Here's a double-header. I recently reviewed Atwood's 1985 best-seller The Handmaid's Tale (at the request of my good friend Mark) and I found it so enjoyable that, when I saw Atwood's latest, The Year of the Flood, at the library, I was enticed. Unfortunately, I failed to realize until later that this novel is a sequel, of sorts, to 2003's Oryx and Crake, which I read after The Year of the Flood.
The books are not necessarily sequential - both jump around in time (and are set entirely in the near-to-distant future), and both cover the same basic sequence of world events, from differing perspectives. Many of the same characters appear in both books, and the differing perspectives complement each other well.
The basic plot common to both novels concerns a group of loosely associated men and women from the same unnamed city, sometime during the mid-21st century. The environmental, social and political collapse is in full flower, and society is divided into two groups - the masses of the poor, sickly, violent and depraved, and the isolated, privileged citizens organized into corporate villages, secured by lethally armed private security troops. Corporate hegemony and rampant consumerism dominate the dying planet.
Enter Crake, the best (and only) boyhood friend of narrator Jimmy, who will eventually turn his genius for gene splicing toward engineering a perfected replacement for the human race. He also has a detailed plan for reducing the numbers of the existing version.

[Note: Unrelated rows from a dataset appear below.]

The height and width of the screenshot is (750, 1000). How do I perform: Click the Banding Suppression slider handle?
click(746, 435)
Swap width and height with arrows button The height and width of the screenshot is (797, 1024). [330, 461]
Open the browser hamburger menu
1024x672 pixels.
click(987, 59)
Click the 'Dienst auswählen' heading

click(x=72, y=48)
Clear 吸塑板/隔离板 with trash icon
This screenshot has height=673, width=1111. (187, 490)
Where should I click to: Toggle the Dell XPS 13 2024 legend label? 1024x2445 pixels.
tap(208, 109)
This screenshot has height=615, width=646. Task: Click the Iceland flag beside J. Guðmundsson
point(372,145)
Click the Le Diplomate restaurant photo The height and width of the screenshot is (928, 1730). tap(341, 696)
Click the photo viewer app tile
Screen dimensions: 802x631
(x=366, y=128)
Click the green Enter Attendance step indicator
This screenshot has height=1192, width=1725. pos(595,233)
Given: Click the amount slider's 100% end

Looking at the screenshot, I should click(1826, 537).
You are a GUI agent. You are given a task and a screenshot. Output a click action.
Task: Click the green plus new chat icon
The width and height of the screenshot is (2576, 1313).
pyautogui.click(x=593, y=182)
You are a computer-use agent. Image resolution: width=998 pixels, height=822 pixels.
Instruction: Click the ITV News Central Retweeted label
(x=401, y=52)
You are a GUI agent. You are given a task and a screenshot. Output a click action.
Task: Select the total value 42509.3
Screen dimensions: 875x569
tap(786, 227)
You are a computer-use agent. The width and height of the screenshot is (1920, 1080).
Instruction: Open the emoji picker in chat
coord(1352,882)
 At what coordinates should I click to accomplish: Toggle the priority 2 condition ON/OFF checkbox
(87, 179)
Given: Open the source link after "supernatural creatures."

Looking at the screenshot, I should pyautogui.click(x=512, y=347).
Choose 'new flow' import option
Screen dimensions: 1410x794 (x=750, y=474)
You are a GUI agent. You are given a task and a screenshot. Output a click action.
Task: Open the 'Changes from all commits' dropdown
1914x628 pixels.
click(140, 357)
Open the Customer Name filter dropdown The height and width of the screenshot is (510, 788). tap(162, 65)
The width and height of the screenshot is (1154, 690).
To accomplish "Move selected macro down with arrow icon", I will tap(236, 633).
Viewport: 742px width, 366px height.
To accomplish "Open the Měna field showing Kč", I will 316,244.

Against a chilling backdrop of disintegrating society and imploding family life, the two young boys wend their way through the adolescent and adult rituals of the corporate elite, ultimately linked together by Oryx, a mysterious child-woman who will occupy the third point of a very twisted triangle. Together they will bring about the birth of a new age, even as their reasons for doing so remain vague, unwitting or ambiguous.
The enjoyment here is not necessarily to be found in the plotting, which is relatively spare, but in the tremendously detailed and satirically horrifying world that Atwood imagines is in store, along with the realistic and engaging characters she creates. As in The Handmaid's Tale, she describes a strange and forbidding future that is, nonetheless, oddly familiar, and all too possible. And ultimately, the events that Jimmy, Ren and Toby instigate and participate in engulf them in a snowballing tragedy that they can't forsee, drawing the reader into the whirlpool of their befuddled terror and sorrow.
Although these paired novels lack the compactness and immediacy of The Handmaid's Tale, they are still convincing, thought-provoking, and emotionally wrenching. The Handmaid's Tale effectively presaged the theocratic merger of fundamentalism and totalitarianism that defined the eight-year reign of George W. Bush (and which may not have ended). One seriously hopes that the world Margaret Atwood depicts in Oryx and Crake and The Year of the Flood is not so accurate a view of our future.